Stored records:

====

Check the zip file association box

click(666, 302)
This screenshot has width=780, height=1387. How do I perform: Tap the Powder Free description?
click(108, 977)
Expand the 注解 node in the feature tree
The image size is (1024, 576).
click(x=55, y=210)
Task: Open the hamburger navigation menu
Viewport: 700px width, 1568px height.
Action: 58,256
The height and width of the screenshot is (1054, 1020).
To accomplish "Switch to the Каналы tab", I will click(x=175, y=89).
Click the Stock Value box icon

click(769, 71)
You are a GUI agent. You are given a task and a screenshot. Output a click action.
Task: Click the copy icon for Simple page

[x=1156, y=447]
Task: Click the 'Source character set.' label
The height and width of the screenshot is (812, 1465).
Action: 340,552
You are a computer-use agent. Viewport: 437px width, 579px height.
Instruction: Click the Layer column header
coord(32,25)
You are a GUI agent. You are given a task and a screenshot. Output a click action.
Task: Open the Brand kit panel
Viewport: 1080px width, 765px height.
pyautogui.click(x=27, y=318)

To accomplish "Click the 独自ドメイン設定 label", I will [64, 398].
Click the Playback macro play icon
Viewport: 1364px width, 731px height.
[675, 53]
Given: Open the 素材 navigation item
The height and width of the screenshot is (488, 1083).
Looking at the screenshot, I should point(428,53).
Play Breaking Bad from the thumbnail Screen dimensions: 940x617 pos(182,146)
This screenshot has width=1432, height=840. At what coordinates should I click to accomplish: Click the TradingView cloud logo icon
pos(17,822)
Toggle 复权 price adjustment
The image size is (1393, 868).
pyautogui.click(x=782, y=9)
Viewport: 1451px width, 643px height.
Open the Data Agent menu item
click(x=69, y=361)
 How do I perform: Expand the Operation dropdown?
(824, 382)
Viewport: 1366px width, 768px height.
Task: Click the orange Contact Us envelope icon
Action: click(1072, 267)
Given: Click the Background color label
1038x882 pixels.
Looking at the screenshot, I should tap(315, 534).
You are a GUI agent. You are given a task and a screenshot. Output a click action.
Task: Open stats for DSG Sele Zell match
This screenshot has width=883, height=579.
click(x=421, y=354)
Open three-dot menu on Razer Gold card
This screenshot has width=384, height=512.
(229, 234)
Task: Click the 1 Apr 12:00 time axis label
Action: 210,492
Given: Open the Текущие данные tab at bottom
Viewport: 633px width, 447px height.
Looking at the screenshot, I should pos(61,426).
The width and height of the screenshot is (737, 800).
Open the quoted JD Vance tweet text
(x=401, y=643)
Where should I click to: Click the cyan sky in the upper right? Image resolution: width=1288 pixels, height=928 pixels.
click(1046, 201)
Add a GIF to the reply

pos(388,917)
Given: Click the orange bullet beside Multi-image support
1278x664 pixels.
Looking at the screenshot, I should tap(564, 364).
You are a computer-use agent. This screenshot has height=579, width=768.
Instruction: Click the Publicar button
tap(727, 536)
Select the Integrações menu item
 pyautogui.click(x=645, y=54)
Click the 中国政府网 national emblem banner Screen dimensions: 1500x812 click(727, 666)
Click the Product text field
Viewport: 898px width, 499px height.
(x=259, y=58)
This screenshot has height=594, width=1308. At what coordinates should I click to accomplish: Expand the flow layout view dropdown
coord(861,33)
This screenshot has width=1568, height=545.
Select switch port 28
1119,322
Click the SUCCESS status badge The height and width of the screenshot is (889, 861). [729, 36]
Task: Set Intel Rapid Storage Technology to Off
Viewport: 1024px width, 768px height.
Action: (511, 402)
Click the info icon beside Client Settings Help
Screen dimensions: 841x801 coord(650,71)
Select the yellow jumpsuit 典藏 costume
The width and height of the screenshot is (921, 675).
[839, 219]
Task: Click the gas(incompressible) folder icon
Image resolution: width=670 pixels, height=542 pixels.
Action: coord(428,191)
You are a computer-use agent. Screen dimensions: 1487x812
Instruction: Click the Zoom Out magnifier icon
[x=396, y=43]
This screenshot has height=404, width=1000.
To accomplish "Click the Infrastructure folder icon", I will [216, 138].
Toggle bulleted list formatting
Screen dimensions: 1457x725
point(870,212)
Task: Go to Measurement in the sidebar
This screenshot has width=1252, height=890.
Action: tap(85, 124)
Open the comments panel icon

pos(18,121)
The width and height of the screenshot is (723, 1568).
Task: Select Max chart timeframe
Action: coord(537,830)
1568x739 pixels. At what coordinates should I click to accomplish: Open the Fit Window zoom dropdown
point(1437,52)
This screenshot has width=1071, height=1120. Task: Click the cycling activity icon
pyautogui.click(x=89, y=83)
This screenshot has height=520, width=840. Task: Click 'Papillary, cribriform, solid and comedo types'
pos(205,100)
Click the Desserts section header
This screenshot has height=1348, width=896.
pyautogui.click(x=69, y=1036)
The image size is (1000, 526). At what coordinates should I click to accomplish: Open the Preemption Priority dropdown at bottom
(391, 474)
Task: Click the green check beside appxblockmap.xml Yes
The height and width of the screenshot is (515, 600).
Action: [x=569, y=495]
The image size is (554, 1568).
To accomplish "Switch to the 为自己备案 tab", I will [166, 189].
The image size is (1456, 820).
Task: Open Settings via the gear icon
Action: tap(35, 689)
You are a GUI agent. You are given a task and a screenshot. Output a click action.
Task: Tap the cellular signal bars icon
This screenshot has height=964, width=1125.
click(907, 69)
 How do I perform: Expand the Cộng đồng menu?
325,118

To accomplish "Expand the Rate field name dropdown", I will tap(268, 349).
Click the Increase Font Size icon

====

The answer must be the data above, repeated exactly as it stands.

Check the zip file association box

click(666, 302)
This screenshot has width=780, height=1387. How do I perform: Tap the Powder Free description?
click(108, 977)
Expand the 注解 node in the feature tree
The image size is (1024, 576).
click(x=55, y=210)
Task: Open the hamburger navigation menu
Viewport: 700px width, 1568px height.
Action: 58,256
The height and width of the screenshot is (1054, 1020).
To accomplish "Switch to the Каналы tab", I will click(x=175, y=89).
Click the Stock Value box icon

click(769, 71)
You are a GUI agent. You are given a task and a screenshot. Output a click action.
Task: Click the copy icon for Simple page

[x=1156, y=447]
Task: Click the 'Source character set.' label
The height and width of the screenshot is (812, 1465).
Action: 340,552
You are a computer-use agent. Viewport: 437px width, 579px height.
Instruction: Click the Layer column header
coord(32,25)
You are a GUI agent. You are given a task and a screenshot. Output a click action.
Task: Open the Brand kit panel
Viewport: 1080px width, 765px height.
pyautogui.click(x=27, y=318)

To accomplish "Click the 独自ドメイン設定 label", I will [64, 398].
Click the Playback macro play icon
Viewport: 1364px width, 731px height.
[675, 53]
Given: Open the 素材 navigation item
The height and width of the screenshot is (488, 1083).
Looking at the screenshot, I should point(428,53).
Play Breaking Bad from the thumbnail Screen dimensions: 940x617 pos(182,146)
This screenshot has width=1432, height=840. At what coordinates should I click to accomplish: Click the TradingView cloud logo icon
pos(17,822)
Toggle 复权 price adjustment
The image size is (1393, 868).
pyautogui.click(x=782, y=9)
Viewport: 1451px width, 643px height.
Open the Data Agent menu item
click(x=69, y=361)
 How do I perform: Expand the Operation dropdown?
(824, 382)
Viewport: 1366px width, 768px height.
Task: Click the orange Contact Us envelope icon
Action: click(1072, 267)
Given: Click the Background color label
1038x882 pixels.
Looking at the screenshot, I should tap(315, 534).
You are a GUI agent. You are given a task and a screenshot. Output a click action.
Task: Open stats for DSG Sele Zell match
This screenshot has width=883, height=579.
click(x=421, y=354)
Open three-dot menu on Razer Gold card
This screenshot has width=384, height=512.
(229, 234)
Task: Click the 1 Apr 12:00 time axis label
Action: 210,492
Given: Open the Текущие данные tab at bottom
Viewport: 633px width, 447px height.
Looking at the screenshot, I should pos(61,426).
The width and height of the screenshot is (737, 800).
Open the quoted JD Vance tweet text
(x=401, y=643)
Where should I click to: Click the cyan sky in the upper right? Image resolution: width=1288 pixels, height=928 pixels.
click(1046, 201)
Add a GIF to the reply

pos(388,917)
Given: Click the orange bullet beside Multi-image support
1278x664 pixels.
Looking at the screenshot, I should tap(564, 364).
You are a computer-use agent. This screenshot has height=579, width=768.
Instruction: Click the Publicar button
tap(727, 536)
Select the Integrações menu item
 pyautogui.click(x=645, y=54)
Click the 中国政府网 national emblem banner Screen dimensions: 1500x812 click(727, 666)
Click the Product text field
Viewport: 898px width, 499px height.
(x=259, y=58)
This screenshot has height=594, width=1308. At what coordinates should I click to accomplish: Expand the flow layout view dropdown
coord(861,33)
This screenshot has width=1568, height=545.
Select switch port 28
1119,322
Click the SUCCESS status badge The height and width of the screenshot is (889, 861). [729, 36]
Task: Set Intel Rapid Storage Technology to Off
Viewport: 1024px width, 768px height.
Action: (511, 402)
Click the info icon beside Client Settings Help
Screen dimensions: 841x801 coord(650,71)
Select the yellow jumpsuit 典藏 costume
The width and height of the screenshot is (921, 675).
[839, 219]
Task: Click the gas(incompressible) folder icon
Image resolution: width=670 pixels, height=542 pixels.
Action: coord(428,191)
You are a computer-use agent. Screen dimensions: 1487x812
Instruction: Click the Zoom Out magnifier icon
[x=396, y=43]
This screenshot has height=404, width=1000.
To accomplish "Click the Infrastructure folder icon", I will [216, 138].
Toggle bulleted list formatting
Screen dimensions: 1457x725
point(870,212)
Task: Go to Measurement in the sidebar
This screenshot has width=1252, height=890.
Action: tap(85, 124)
Open the comments panel icon

pos(18,121)
The width and height of the screenshot is (723, 1568).
Task: Select Max chart timeframe
Action: coord(537,830)
1568x739 pixels. At what coordinates should I click to accomplish: Open the Fit Window zoom dropdown
point(1437,52)
This screenshot has width=1071, height=1120. Task: Click the cycling activity icon
pyautogui.click(x=89, y=83)
This screenshot has height=520, width=840. Task: Click 'Papillary, cribriform, solid and comedo types'
pos(205,100)
Click the Desserts section header
This screenshot has height=1348, width=896.
pyautogui.click(x=69, y=1036)
The image size is (1000, 526). At what coordinates should I click to accomplish: Open the Preemption Priority dropdown at bottom
(391, 474)
Task: Click the green check beside appxblockmap.xml Yes
The height and width of the screenshot is (515, 600).
Action: [x=569, y=495]
The image size is (554, 1568).
To accomplish "Switch to the 为自己备案 tab", I will [166, 189].
The image size is (1456, 820).
Task: Open Settings via the gear icon
Action: tap(35, 689)
You are a GUI agent. You are given a task and a screenshot. Output a click action.
Task: Tap the cellular signal bars icon
This screenshot has height=964, width=1125.
click(907, 69)
 How do I perform: Expand the Cộng đồng menu?
325,118

To accomplish "Expand the Rate field name dropdown", I will tap(268, 349).
Click the Increase Font Size icon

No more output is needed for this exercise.